═════ Document text ═════
Introduction
1. Tools and Notes
Project 2: TV's Golden Age is real.
Project 1: Federal R&D spending by agency.

Introduction

This repo will contain my code explorations with datasets available via the #TidyTuesday project. The idea is to evolve towards a document based on literate programming principles, with the code side by side with the exploration / analysis.

The latest project is on top.

Tools and Notes

I use ESS (and Emacs) for all my workflows. This is a single Org document containing each exploration under a heading, and code blocks enclosed within Org-babel headers.
Completed code snippets are tangled into scripts in the 00_scripts folder.

Project 2: TV's Golden Age is real.

Dataset: link

Questions

DONE How many unique genres?

How many unique titles per genre?

how many shows released every year, for each genre.

Find the average rating of each title across seasons

Average rating variation across genres. Which genres seem more popular?

Average number of seasons and the connection with the average rating

Top 10, based on number of seasons and average rating, and bringing out the connection with genre.

Code notebook

Loading Libraries and reading in data

                                        # Loading libraries
library("easypackages")
libraries("tidyverse", "tidyquant")
                                        # Reading in the data directly from github
tv_ratings_raw  <- readr::read_csv("https://raw.githubusercontent.com/rfordatascience/tidytuesday/master/data/2019/2019-01-08/IMDb_Economist_tv_ratings.csv")

Let's get a quick overview of the data available.

tv_ratings_raw %>% skimr::skim()
tv_ratings_raw %>% glimpse()

Observations:

We have 7 variables, and all of them appear to be useful.
There are no missing values.
Each serial has a unique titleId. This can be useful to separate out serials from seasons.
what does the 'share' column imply?

To get deeper insight on these serials: the genres have to be separated out. This will allow analysis of the serials based on the Genre.

Viewing the data will show that individual genres are separated by a comma. Though I initially started with 6 splits - I found the maximum to be 3 and there are several with less than 3 genres.

So how many unique genres do we have?

                                        # Note:  the unique genres can also obtained by starting with map(unique), and with some further processing.

## test <- tv_ratings_raw %>%
##   separate(genres,
##            into = c("genre1_", "genre2_", "genre3_"),
##            sep = ',' ,
##            remove = FALSE
##            ) %>%
##   select(ends_with("_")) %>%
##   map(unique)
═════ Dataset ═════
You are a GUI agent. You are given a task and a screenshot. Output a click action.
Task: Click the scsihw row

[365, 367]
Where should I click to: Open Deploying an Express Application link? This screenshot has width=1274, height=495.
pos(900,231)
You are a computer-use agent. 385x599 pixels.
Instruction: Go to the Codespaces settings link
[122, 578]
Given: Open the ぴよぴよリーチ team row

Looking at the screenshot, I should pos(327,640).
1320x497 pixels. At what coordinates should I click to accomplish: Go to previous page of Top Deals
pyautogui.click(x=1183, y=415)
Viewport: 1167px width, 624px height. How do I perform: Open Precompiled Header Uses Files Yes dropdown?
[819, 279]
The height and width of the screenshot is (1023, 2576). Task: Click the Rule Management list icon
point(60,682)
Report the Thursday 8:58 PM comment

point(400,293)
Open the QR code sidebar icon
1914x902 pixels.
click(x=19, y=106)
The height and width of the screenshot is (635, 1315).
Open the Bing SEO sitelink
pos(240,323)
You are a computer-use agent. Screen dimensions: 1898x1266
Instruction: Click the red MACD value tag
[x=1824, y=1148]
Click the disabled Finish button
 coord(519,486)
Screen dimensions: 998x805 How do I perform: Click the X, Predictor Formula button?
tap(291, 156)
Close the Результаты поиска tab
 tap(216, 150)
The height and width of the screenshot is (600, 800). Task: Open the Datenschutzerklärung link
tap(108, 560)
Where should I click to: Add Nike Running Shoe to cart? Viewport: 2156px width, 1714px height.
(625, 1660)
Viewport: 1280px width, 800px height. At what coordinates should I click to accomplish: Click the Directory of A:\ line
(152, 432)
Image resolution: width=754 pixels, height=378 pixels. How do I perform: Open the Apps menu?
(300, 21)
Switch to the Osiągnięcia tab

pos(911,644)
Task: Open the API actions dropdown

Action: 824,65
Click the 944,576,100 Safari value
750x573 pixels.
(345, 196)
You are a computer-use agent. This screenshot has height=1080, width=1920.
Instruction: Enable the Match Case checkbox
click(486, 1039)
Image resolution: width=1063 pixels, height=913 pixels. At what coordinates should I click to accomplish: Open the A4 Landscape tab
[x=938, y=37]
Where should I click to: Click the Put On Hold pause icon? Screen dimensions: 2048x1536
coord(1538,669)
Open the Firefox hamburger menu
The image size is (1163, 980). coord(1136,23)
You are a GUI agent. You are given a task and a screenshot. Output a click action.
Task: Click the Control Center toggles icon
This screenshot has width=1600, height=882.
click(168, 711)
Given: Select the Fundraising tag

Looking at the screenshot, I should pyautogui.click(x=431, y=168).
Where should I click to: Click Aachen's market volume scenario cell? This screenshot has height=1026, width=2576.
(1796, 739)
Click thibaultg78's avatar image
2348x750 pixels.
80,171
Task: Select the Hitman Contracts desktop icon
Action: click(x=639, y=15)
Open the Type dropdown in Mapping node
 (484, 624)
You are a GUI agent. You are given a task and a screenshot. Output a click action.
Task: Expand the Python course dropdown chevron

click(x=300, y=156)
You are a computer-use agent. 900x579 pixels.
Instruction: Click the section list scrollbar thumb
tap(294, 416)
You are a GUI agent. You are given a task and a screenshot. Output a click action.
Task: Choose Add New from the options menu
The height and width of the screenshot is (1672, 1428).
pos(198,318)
═════
Written problem A =
Rewrite the paragraph in the TidyTuesday repo notes that begins "This repo will contain" in a shorter form, keeping its main facts.
Written problem B =
Pick up the TidyTuesday repo notes after their final line and carry them forward.

Written response A =
The repo will hold code explorations of datasets from the #TidyTuesday project. The aim is to develop it into a literate-programming document, with the code placed beside the exploration and analysis.

Written response B =
all_genres <-  tv_ratings_raw %>%
  separate(genres,
           into = c("genre1_", "genre2_", "genre3_"),
           sep = ',' ,
           remove = FALSE
           ) %>%
  select(ends_with("_")) %>%
  gather(
    key = genres_col,
    value = genre_all,
    .,
    na.rm = TRUE
  ) %>%
  select(genre_all) %>%
  unique() %>%
  spread(
    key = genre_all,
    value = genre_all
  )

There are 22 unique genre categories. To enable further analysis and make the data more suitable to machine learning, the genres could be combined with the dataset as separate columns with a logical value denoting whether the serial falls into the category or Not. In addition, it would nice to standardise the genre names formatting, especially those like Sci-If and Reality-TV.

With 22 genre columns to consider, a tidyeval function might help.

names(all_genres) <- str_c(rep("g_", length(all_genres)), names(all_genres))
tv_ratings_conditioned <- bind_rows(tv_ratings_raw, all_genres)

all_genres %>% glimpse()

genre_flag_fn <- function(data, search_col = genres, search_pattern, flag_col )
{
  flag_col <- enquo(flag_col)
  flag_col_name <- quo_name(flag_col)
  search_col <- enquo(search_col)
  data %>%
    mutate(!!flag_col_name := case_when(
               str_detect(!!search_col, search_pattern)  ~ 1,
               TRUE ~ 0
             )
           )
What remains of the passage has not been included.